The Lord of the Rings: Conquest Review

While full of solid ideas, Conquest fails to live up to any of its promise.

By Daniel Acaba, GamingExcellence

Review Summary  

Pros:   Massive battles are always fun; Rise of Sauron campaign is awesome; controlling hero characters is a blast; runs incredibly smoothly.
Cons:   Controls aren’t the smoothest; one shot kills abound; hero characters are vastly underpowered; combat is more frustrating than it is difficult.

March 17, 2009 - The Lord of the Rings is one of the most important pieces of fantasy fiction ever written. Without it much of modern fantasy as we know it would never exist, nor would Dungeons & Dragons. While it was never really as popular as its derivative works the series received many new converts with the coming of the movies. While they may not have been entirely true to the books they did a great job of taking the sometimes wordy works of Tolkien and introduced them to a new generation. One of the best things about the movie is that they brought about an interest in the series as a source of video games. A number of really good games have come out and really made the series a part of modern mainstream culture.

On paper, Lord of the Rings Conquest sounds like it carries a lot of promise. You play as one of four different basic soldiers - warrior, archer, scout (assassin) and mage – and attempt to seize control points on a battlefield. You will battle your way through enemy grunts as well as opposing soldiers on your way to victory. The players that are doing really well in the middle of the stage will get the option to control one of the “Hero” characters; these can range from Gandalf to Legolas to even the Dark Lord Sauron himself. Ride around the battlefield on horses and Wargs or take control of a Troll or Ent to cause serious destruction all over the field. Heck there are even catapults and ballista littering some fields to help you take out those bigger enemies.

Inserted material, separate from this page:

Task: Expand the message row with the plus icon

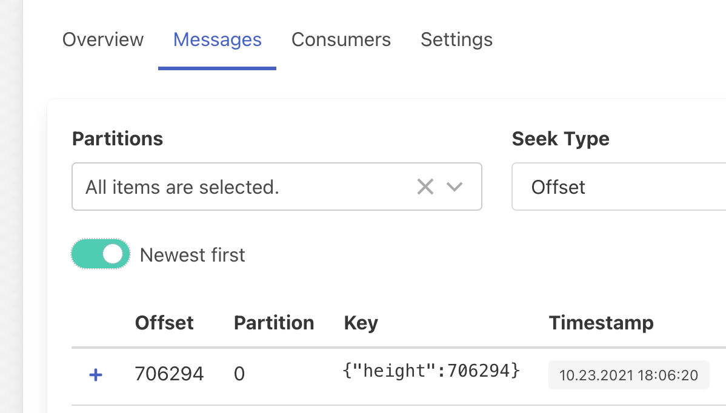Action: [x=96, y=374]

This all sounds great but begins to fall apart when you actually control the game. Every aspect of actually controlling the game has some problem that should never have made it past play testing. Character movements are too loose making precise movements difficult thus leading to you falling to your death in some levels. Melee combat is a mess because once you press the buttons for a combo you’re stuck in it without any ability to cancel out of it which leads to cheap hits. Arrows and axes move far too slowly, making ranged combat more of a nuisance than anything. The magic users are ridiculously overpowered, able to excel in melee combat, ranged combat and also able to stop all other ranged attacks from hitting anyone near them.

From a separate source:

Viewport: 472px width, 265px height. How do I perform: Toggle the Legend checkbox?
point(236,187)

Essentially the basic gameplay is entirely broken. There’s almost no balance whatsoever. It’s entirely possible for a warrior to lock you in a permanent state of knockdown or juggle you. Archers can one shot kill you if they clip your head and the entire purpose of the scout are their ability to sneak up on people while invisible and instant kill them from behind. That doesn’t even take into account the fact that Trolls and Ents can perform one shot kills by grabbing people to use as projectiles, a straight shot from a catapult to a basic soldier is an instant kill, the Nazgul flying around on the fell beast are an instant kill if they grab you… are you catching the theme here? What makes this all the worse is that these can happen to a hero character. So if you excel in a stage and manage to get the reward of playing as Gandalf all it takes is a random troll grabbing you for a one shot kill.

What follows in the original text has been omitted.